TO DO:
Repeat every one of the lines below, word for word, with nothing changed.

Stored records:
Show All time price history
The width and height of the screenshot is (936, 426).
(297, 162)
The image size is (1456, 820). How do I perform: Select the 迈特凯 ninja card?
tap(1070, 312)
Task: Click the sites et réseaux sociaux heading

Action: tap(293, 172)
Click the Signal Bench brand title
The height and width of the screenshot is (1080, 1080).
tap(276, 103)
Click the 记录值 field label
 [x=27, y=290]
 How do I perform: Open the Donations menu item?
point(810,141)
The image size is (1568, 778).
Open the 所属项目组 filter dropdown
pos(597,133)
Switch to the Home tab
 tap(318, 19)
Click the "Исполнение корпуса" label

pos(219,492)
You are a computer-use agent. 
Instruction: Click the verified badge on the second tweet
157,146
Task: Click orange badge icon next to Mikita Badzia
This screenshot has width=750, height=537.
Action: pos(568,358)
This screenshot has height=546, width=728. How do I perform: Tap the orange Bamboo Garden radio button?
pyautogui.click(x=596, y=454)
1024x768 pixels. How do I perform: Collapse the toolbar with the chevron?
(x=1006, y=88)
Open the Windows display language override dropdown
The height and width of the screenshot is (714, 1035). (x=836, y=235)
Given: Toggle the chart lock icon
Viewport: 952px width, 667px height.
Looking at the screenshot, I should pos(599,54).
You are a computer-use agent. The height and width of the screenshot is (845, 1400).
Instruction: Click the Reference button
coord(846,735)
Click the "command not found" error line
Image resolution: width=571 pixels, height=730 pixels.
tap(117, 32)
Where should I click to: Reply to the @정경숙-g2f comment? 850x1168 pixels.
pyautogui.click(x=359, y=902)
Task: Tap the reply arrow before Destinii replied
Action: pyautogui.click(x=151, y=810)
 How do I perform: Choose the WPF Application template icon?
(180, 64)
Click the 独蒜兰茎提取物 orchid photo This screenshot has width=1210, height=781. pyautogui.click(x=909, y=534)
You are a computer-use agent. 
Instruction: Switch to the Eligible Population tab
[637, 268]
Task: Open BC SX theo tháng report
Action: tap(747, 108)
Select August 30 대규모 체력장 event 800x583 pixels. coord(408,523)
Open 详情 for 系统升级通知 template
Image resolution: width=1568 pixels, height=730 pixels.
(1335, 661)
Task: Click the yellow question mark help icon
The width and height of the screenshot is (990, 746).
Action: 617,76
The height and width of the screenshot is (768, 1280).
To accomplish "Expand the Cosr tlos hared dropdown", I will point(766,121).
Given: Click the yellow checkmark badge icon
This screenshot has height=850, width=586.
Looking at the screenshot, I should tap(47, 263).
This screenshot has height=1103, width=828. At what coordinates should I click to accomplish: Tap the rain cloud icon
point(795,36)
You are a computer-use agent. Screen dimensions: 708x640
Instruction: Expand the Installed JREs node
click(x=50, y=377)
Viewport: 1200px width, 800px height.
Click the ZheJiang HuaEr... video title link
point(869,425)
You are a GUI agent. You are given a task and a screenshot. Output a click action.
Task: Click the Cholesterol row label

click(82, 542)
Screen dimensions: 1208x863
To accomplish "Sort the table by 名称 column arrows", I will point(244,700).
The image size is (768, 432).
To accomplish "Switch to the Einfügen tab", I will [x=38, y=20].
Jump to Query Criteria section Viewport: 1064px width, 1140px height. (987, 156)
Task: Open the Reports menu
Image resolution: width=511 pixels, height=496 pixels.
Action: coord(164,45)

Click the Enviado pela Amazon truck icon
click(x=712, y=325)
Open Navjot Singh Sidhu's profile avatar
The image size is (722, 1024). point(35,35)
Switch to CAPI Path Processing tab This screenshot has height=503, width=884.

THE REPLY:
Show All time price history
The width and height of the screenshot is (936, 426).
(297, 162)
The image size is (1456, 820). How do I perform: Select the 迈特凯 ninja card?
tap(1070, 312)
Task: Click the sites et réseaux sociaux heading

Action: tap(293, 172)
Click the Signal Bench brand title
The height and width of the screenshot is (1080, 1080).
tap(276, 103)
Click the 记录值 field label
 [x=27, y=290]
 How do I perform: Open the Donations menu item?
point(810,141)
The image size is (1568, 778).
Open the 所属项目组 filter dropdown
pos(597,133)
Switch to the Home tab
 tap(318, 19)
Click the "Исполнение корпуса" label

pos(219,492)
You are a computer-use agent. 
Instruction: Click the verified badge on the second tweet
157,146
Task: Click orange badge icon next to Mikita Badzia
This screenshot has width=750, height=537.
Action: pos(568,358)
This screenshot has height=546, width=728. How do I perform: Tap the orange Bamboo Garden radio button?
pyautogui.click(x=596, y=454)
1024x768 pixels. How do I perform: Collapse the toolbar with the chevron?
(x=1006, y=88)
Open the Windows display language override dropdown
The height and width of the screenshot is (714, 1035). (x=836, y=235)
Given: Toggle the chart lock icon
Viewport: 952px width, 667px height.
Looking at the screenshot, I should pos(599,54).
You are a computer-use agent. The height and width of the screenshot is (845, 1400).
Instruction: Click the Reference button
coord(846,735)
Click the "command not found" error line
Image resolution: width=571 pixels, height=730 pixels.
tap(117, 32)
Where should I click to: Reply to the @정경숙-g2f comment? 850x1168 pixels.
pyautogui.click(x=359, y=902)
Task: Tap the reply arrow before Destinii replied
Action: pyautogui.click(x=151, y=810)
 How do I perform: Choose the WPF Application template icon?
(180, 64)
Click the 独蒜兰茎提取物 orchid photo This screenshot has width=1210, height=781. pyautogui.click(x=909, y=534)
You are a computer-use agent. 
Instruction: Switch to the Eligible Population tab
[637, 268]
Task: Open BC SX theo tháng report
Action: tap(747, 108)
Select August 30 대규모 체력장 event 800x583 pixels. coord(408,523)
Open 详情 for 系统升级通知 template
Image resolution: width=1568 pixels, height=730 pixels.
(1335, 661)
Task: Click the yellow question mark help icon
The width and height of the screenshot is (990, 746).
Action: 617,76
The height and width of the screenshot is (768, 1280).
To accomplish "Expand the Cosr tlos hared dropdown", I will point(766,121).
Given: Click the yellow checkmark badge icon
This screenshot has height=850, width=586.
Looking at the screenshot, I should tap(47, 263).
This screenshot has height=1103, width=828. At what coordinates should I click to accomplish: Tap the rain cloud icon
point(795,36)
You are a computer-use agent. Screen dimensions: 708x640
Instruction: Expand the Installed JREs node
click(x=50, y=377)
Viewport: 1200px width, 800px height.
Click the ZheJiang HuaEr... video title link
point(869,425)
You are a GUI agent. You are given a task and a screenshot. Output a click action.
Task: Click the Cholesterol row label

click(82, 542)
Screen dimensions: 1208x863
To accomplish "Sort the table by 名称 column arrows", I will point(244,700).
The image size is (768, 432).
To accomplish "Switch to the Einfügen tab", I will [x=38, y=20].
Jump to Query Criteria section Viewport: 1064px width, 1140px height. (987, 156)
Task: Open the Reports menu
Image resolution: width=511 pixels, height=496 pixels.
Action: coord(164,45)

Click the Enviado pela Amazon truck icon
click(x=712, y=325)
Open Navjot Singh Sidhu's profile avatar
The image size is (722, 1024). point(35,35)
Switch to CAPI Path Processing tab This screenshot has height=503, width=884.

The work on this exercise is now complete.